School must be about more than learning the alphabet
Old-timers usually tire younger people with tales from the past because they tend to embellish history.
They are not, however, imagining the old-time discipline in public schools. Good or bad, those in-school whippings were real and so were those that students received at home because the principal gave them licks at school.
Discipline continues to be an issue in schools, and many parents automatically take the side of their children in misbehaving incidents.
That is only a symptom of the changed relationship between schools, students and parents. Many students get no direction at home.
Many students grow up in unstable families where brothers and sisters have different fathers and where the family is in a constant battle with poverty.
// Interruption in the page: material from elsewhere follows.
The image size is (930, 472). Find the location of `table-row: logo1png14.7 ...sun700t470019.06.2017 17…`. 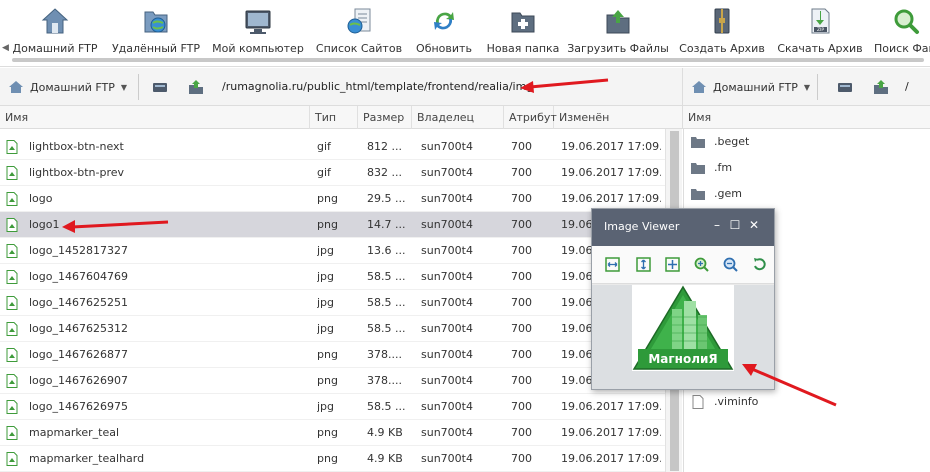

Like it or not, public schools offer the only structure in these students' lives because parents don't do their job, sometimes because they, too, lacked proper leadership while growing up.
Students come to school with unresolved financial, emotional and psychological conflicts because there is no help at home.
It is against that changing role of public education that the Decatur school board is considering a program to put advocates in schools to help these students and their families. Sure, it sounds like another layer of bureaucracy, and probably is. Yet, school board members, administrators and teachers see the need for doing at school what parents are not doing at home.
"There are some things not even the most skilled teacher is trained to deal with," explained Superintendent Sam Houston. Teachers, he said, are not social workers.
The advocates' jobs would be to connect students and their families with agencies that already exist to help.
The school board would like to start a pilot program. Doing so sounds all too familiar, yet the potential success can outweigh the expense.
Schools have become the surrogate parents of many children out of necessity.